Saved data entries.

┌──

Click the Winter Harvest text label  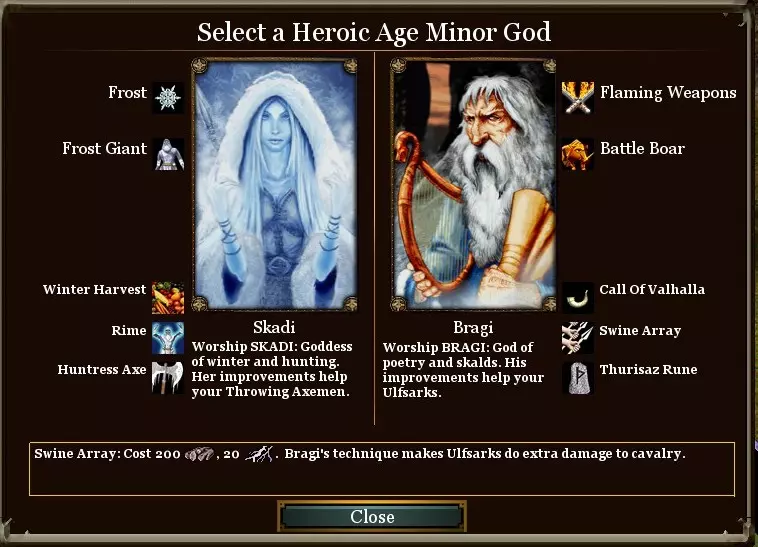(94, 289)
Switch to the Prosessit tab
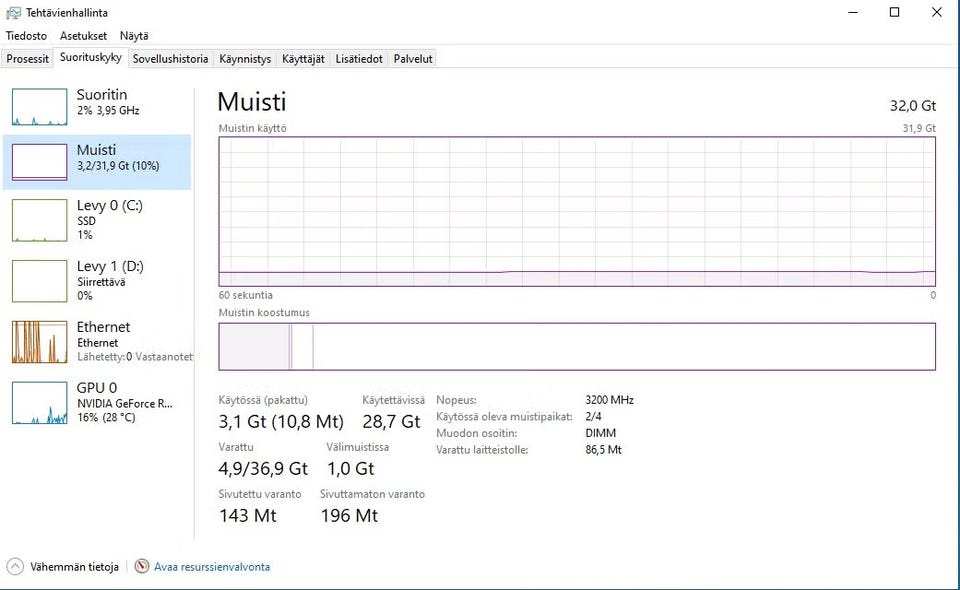The height and width of the screenshot is (590, 960). coord(27,59)
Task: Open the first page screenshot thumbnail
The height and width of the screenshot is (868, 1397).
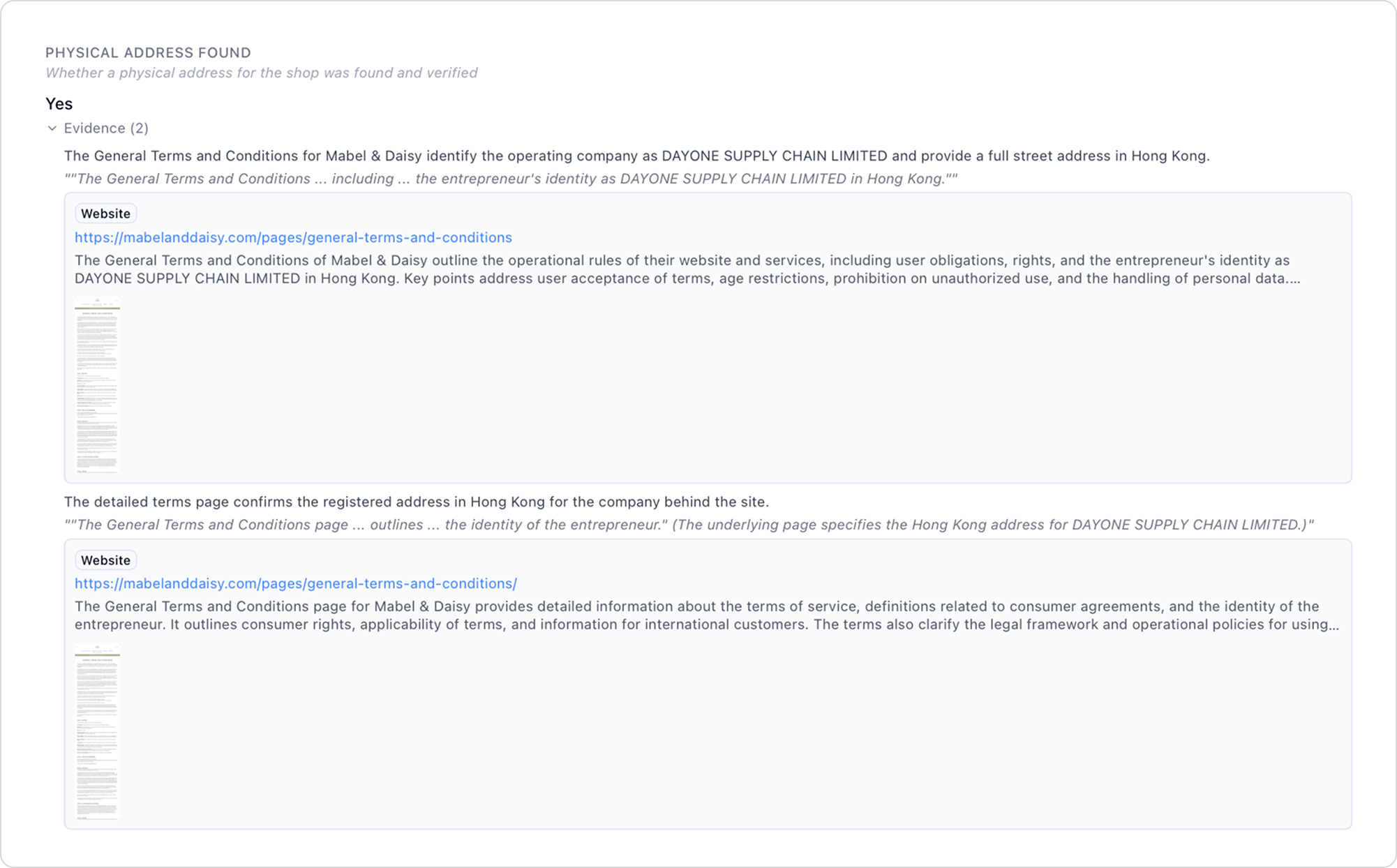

└──

Your reply should hold only the lines running from the one with "Switch to the Prosessit tab" to the end of the data above, set down exactly, pictures omitted.

Output.
Switch to the Prosessit tab
The height and width of the screenshot is (590, 960). coord(27,59)
Task: Open the first page screenshot thumbnail
The height and width of the screenshot is (868, 1397).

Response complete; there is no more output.